Skip Lists

~3 mins read

Searching sorted data is a common use case

For static data, you could simply use binary search over an array

For dynamic data, one way is to balance a tree as you insert new elements.

A simpler alternative is a skip list. It has multiple linked lists and it balances probabilistically.

A skip list uses log-linear memory while a tree uses linear. Both have logarithmic search and insert time. But the former is simpler to implement, better for concurrent operations due to this simplicity, better for caching due to its linear structure

Example

Data:

Consider inserting the elements 10, 20, 30, 40, and 50 into a skip list.
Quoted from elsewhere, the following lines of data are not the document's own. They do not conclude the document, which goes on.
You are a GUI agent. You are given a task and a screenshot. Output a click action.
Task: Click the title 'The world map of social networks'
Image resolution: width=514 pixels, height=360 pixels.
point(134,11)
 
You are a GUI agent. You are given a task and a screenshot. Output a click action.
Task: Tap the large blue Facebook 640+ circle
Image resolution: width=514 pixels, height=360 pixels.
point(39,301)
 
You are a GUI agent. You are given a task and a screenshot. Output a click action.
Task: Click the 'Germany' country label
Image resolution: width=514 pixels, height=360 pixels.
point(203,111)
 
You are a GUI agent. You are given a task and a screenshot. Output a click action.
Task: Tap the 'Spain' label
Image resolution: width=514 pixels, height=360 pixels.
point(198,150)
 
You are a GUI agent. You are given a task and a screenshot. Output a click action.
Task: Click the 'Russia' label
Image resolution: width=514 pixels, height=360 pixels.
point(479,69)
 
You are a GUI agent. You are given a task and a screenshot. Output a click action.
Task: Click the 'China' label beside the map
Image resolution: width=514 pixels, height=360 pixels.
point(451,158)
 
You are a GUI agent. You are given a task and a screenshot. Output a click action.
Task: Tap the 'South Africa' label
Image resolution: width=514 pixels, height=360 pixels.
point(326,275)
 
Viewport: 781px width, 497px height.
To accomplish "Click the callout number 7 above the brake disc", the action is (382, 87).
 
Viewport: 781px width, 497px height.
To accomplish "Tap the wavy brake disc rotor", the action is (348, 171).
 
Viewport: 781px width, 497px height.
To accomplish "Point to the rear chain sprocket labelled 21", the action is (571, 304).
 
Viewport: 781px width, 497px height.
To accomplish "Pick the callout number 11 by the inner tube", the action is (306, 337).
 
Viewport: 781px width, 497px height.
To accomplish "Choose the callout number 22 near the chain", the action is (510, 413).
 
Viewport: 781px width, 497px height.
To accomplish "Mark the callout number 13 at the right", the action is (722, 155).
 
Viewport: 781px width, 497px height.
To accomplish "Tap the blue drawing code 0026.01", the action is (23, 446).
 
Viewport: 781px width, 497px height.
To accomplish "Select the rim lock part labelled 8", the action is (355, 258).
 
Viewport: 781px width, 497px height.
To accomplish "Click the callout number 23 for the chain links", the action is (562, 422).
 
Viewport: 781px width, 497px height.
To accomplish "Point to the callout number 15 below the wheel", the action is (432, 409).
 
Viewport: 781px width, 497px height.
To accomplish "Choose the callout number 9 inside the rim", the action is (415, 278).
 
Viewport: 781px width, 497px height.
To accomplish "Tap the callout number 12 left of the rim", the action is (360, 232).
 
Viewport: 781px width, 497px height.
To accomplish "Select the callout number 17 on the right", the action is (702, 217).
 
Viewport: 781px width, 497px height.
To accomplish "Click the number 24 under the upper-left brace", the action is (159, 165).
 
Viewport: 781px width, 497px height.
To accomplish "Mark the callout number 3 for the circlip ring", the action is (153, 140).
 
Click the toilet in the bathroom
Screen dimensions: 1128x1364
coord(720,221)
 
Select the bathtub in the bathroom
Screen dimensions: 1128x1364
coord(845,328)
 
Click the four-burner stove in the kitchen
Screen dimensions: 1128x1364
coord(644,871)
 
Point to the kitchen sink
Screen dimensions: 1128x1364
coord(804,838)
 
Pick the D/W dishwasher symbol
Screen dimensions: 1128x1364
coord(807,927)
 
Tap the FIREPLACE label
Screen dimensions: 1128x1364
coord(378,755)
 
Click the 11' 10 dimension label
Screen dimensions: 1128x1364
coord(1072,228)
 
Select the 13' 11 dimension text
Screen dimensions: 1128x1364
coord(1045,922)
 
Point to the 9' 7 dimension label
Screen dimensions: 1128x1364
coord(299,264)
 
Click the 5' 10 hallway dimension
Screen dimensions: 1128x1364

Initial Skip List (empty):

1
2
3
4
Level 3: None 
Level 2: None 
Level 1: None 
Level 0: None

Inserting 10:

• Randomly determine the level, e.g., level 1.

1
2
3
4
Level 3: None 
Level 2: None 
Level 1: [10] 
Level 0: [10]

Inserting 20:

• Randomly determine the level, e.g., level 0.

1
2
3
4
Level 3: None 
Level 2: None 
Level 1: [10] 
Level 0: [10] -> [20]

Inserting 30:

• Randomly determine the level, e.g., level 2.

1
2
3
4
Level 3: None 
Level 2: [30] 
Level 1: [10] -> [30] 
Level 0: [10] -> [20] -> [30]

Inserting 40:

• Randomly determine the level, e.g., level 0.

1
2
3
4
Level 3: None 
Level 2: [30] 
Level 1: [10] -> [30] 
Level 0: [10] -> [20] -> [30] -> [40]

Inserting 50:

• Randomly determine the level, e.g., level 1.

1
2
3
4
5
Level 3: None 
Level 2: [30] 
Level 1: [10] -> [30] -> [50] 
Level 0: [10] -> [20] -> [30] -> [40] -> [50]

Visual Representation

Skip List After All Insertions:

1
2
3
4
5
Level 3: None 
Level 2: [30] 
Level 1: [10] -> [30] -> [50] 
Level 0: [10] -> [20] -> [30] -> [40] -> [50]

Search Example

• Search for 40:
  1. Start at the top level: Move to 30.
  2. Move to Level 1: 30 -> 50 (stop, greater than 40).
  3. Move to Level 0: 30 -> 40 (found).